Comparé à d'autres marques italiennes traditionnelles, le nouveau modèle haut de gamme n'est pas excessivement cher. Cinelli propose cinq options de roues complètes pour l'Aeroscoop, entre 6000 et 10.700 euros. Toutes les configurations sont équipées de dérailleurs électroniques Campagnolo, Shimano ou SRAM. Le cadre ne peut pas être monté avec des dérailleurs mécaniques.
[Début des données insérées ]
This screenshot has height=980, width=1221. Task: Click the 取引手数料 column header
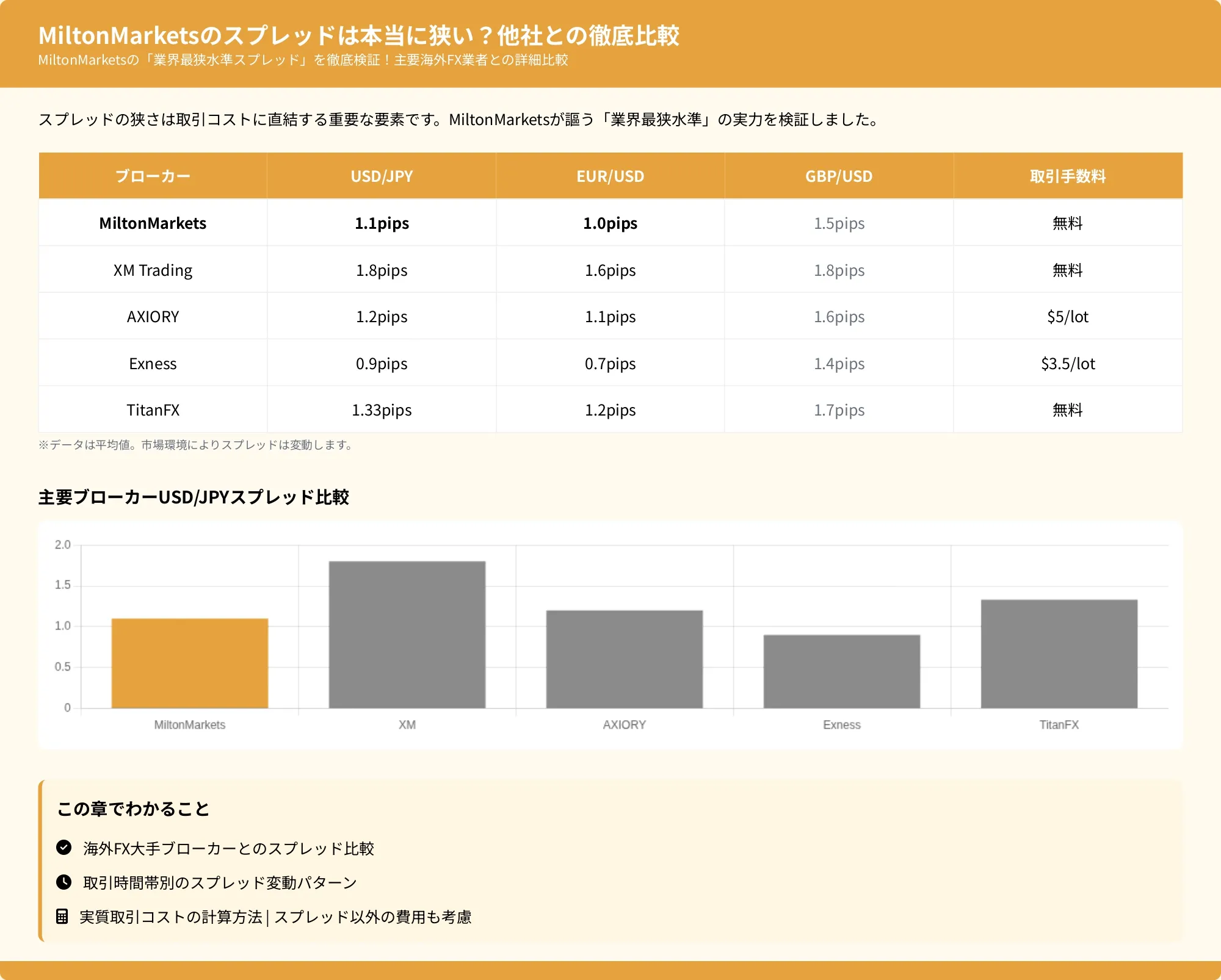point(1067,176)
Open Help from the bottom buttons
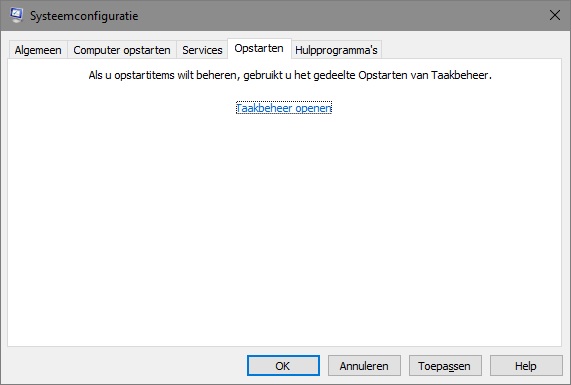Image resolution: width=571 pixels, height=385 pixels. click(526, 365)
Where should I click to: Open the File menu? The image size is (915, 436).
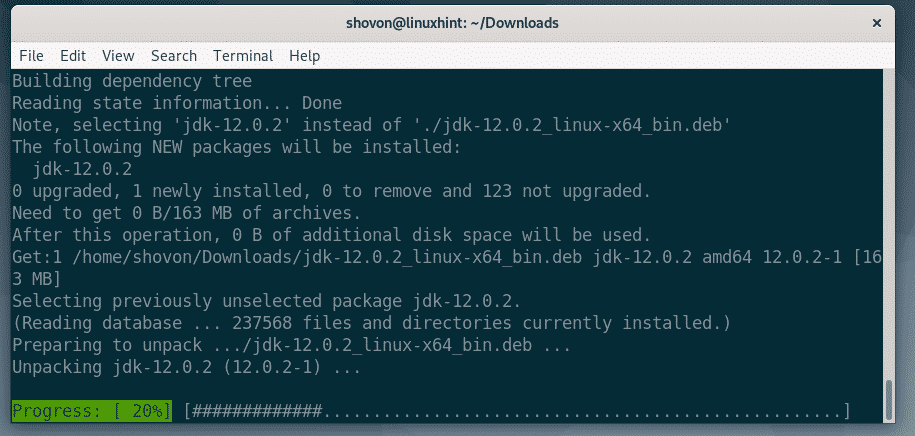31,56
Les versions les moins chères avec Ultegra Di2 et 105 Di2 sont équipées de roues en aluminium de Fulcrum, les variantes avec Dura-Ace Di2, Red AXS et Super Record WRL sont équipées de roues en carbone Fulcrum Wind. Les versions de série portent en outre toutes des pneus Vittoria assez bon marché. Une version avec les roues Columbus présentées, qui jouent un rôle déterminant dans les bonnes performances et l'aérodynamisme de pointe de l'Aeroscoop, devrait suivre au printemps 2026. Le kit de cadre à monter soi-même, comprenant la tige de selle et le jeu de direction de Columbus, qui est également monté sur tous les vélos complets, est déjà disponible, mais pour un prix relativement élevé de 4500 euros. Outre les cinq tailles de cadre, deux options de couleur sont disponibles dans toutes les variantes d'équipement.